By Yasin Maoni
1.
INTRODUCTION
The coming of the new constitutional system through
a transitional period of 1993-96 has caused considerable debate in relation to
the federal nature of the system. Kincaid (2011) draws a distinction between a
dualistic system and an integrated system of federalism. Further commenting on
the constitution of South Africa, Hayson[1] writes:
“If the South African
Constitutional schema were to be analysed against the formal federal checklist
it could, with justification, be classified as federal. It has all the
hallmarks of a federal system. Yet a closer examination would also reveal that
the treatment of provincial or regional powers in the final constitution
promotes or sanctions an integrated system of government in which national and sub
-national government are deeply implicated in each others’ functioning.”

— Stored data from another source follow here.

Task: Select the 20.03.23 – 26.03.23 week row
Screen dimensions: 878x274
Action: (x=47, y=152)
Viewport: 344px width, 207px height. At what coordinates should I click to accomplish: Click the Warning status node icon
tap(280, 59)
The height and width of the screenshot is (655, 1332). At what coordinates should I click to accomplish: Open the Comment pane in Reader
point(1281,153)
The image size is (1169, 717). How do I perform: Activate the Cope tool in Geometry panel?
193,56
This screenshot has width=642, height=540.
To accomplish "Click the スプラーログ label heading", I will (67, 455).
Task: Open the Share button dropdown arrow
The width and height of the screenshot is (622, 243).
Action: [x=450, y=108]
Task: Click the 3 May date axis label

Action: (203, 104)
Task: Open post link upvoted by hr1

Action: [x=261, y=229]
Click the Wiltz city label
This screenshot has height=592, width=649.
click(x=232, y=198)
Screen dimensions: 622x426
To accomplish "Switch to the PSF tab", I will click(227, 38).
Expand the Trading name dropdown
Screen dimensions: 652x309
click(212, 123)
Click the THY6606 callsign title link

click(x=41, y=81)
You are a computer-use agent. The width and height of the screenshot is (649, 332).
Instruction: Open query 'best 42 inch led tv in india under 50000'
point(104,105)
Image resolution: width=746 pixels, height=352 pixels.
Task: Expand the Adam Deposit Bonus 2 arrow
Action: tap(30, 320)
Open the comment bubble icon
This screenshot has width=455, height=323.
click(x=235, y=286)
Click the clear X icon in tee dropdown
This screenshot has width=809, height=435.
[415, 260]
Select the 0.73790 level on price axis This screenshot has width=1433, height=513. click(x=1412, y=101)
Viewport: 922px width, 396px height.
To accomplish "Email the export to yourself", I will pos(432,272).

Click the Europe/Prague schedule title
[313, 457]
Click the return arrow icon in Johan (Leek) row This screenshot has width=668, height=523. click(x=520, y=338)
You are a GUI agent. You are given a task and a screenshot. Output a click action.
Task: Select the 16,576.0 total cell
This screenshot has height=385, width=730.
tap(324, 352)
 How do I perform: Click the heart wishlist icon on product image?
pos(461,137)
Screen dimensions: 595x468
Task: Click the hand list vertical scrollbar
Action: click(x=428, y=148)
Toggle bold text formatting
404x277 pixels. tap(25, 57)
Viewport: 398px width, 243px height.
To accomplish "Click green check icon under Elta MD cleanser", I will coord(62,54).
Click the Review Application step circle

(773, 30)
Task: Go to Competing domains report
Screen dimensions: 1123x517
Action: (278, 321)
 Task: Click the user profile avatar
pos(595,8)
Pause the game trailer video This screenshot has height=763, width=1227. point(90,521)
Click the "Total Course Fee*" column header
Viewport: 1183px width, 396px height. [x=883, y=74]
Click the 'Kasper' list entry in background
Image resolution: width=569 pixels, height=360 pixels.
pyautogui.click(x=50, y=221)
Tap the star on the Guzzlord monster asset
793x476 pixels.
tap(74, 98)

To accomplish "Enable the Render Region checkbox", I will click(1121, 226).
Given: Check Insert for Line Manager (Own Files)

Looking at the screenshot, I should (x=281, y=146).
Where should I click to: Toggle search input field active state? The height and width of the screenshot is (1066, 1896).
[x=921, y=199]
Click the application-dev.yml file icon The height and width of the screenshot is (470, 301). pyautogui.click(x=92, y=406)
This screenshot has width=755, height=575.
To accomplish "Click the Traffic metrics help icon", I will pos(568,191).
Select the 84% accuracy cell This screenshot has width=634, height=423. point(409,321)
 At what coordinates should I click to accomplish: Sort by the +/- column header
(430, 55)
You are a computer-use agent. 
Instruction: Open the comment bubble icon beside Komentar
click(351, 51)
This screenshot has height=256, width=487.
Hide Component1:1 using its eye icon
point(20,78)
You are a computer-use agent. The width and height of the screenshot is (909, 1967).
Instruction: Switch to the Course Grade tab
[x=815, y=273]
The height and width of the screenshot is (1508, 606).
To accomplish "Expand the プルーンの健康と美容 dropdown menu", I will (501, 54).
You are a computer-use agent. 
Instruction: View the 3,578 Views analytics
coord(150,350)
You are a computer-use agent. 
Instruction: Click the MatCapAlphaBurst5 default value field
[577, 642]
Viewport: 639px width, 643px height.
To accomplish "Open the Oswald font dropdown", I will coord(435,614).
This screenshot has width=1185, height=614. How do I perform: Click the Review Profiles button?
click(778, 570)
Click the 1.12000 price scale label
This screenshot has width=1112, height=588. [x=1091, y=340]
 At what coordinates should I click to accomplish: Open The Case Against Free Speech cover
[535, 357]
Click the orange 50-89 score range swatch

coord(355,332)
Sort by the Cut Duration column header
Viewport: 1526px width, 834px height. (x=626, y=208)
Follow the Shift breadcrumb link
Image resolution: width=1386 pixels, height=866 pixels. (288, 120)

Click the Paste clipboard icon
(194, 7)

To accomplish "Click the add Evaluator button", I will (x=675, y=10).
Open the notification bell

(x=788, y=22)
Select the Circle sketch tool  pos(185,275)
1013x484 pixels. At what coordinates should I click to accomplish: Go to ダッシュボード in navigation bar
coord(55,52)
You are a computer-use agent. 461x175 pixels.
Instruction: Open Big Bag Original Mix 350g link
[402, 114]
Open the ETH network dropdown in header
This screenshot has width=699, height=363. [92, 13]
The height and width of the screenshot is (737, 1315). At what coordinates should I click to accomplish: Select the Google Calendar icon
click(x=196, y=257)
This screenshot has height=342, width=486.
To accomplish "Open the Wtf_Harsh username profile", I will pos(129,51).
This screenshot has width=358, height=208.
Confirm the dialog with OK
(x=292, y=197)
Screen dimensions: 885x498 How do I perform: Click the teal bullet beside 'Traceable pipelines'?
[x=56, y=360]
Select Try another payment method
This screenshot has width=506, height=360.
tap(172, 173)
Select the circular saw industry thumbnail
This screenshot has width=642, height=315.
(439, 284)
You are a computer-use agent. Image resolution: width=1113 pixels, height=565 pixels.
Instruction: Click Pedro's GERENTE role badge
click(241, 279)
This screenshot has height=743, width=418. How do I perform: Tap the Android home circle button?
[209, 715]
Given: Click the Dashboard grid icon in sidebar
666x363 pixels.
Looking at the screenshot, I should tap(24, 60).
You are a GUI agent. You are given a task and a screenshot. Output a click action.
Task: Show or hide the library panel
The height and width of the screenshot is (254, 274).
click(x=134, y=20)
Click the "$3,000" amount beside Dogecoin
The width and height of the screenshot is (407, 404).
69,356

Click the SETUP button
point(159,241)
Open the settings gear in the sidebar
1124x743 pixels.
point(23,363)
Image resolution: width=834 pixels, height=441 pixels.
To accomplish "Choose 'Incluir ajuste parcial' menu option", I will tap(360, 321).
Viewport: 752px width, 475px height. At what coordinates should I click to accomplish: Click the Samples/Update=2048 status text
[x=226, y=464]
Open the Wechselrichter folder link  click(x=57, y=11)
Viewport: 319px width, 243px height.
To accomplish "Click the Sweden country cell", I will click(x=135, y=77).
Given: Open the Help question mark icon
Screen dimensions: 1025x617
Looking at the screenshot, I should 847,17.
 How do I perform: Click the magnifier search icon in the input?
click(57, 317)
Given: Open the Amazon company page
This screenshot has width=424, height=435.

In line with the categorisation of Kincaid, this
paper argues in the affirmative that the South African constitutional system is
indeed an integrated federal system.
An effort has been expended to explain the tenets or
features of federalism in general and then in the South African context.
Thereafter, the paper examines the concept of integrated federal system, its
features and its distinction with dualistic features and its prevalence in the South
African Constitutional system.
2.
TRAPPINGS OF FEDERALISM AND THE SOUTH AFRICAN CONSTITUTIONAL SYSTEM
It is logical to start with the common understanding
of federalism. This is paramount as the above assertion presupposes the existence
of federalism in the new South African Constitutional system, mindful however,
that the main question is whether it is an integrated federal system. Federalism
has been diversely understood and described. The most noted and leading
description is of Daniel J. Elazar[2]
who describes it as a mode of political association and organisation that
unites separate polities within a more comprehensive political system in such a
way as to allow each to maintain its own fundamental political integrity.
Taking his explanation, which has been accepted by many, there are certain
norms which must be prevalent in a constitutional system for it to be
classified as federal.. The main norms are noncentralisation, checks and
balances in a sense that constitutionally instituted bodies are checked by others,
open bargaining in formulating the system, constitutionalism and fixed
constitutionally demarcated units, whether territorial or consociational.[3]
Does the South African constitutional system have these norms?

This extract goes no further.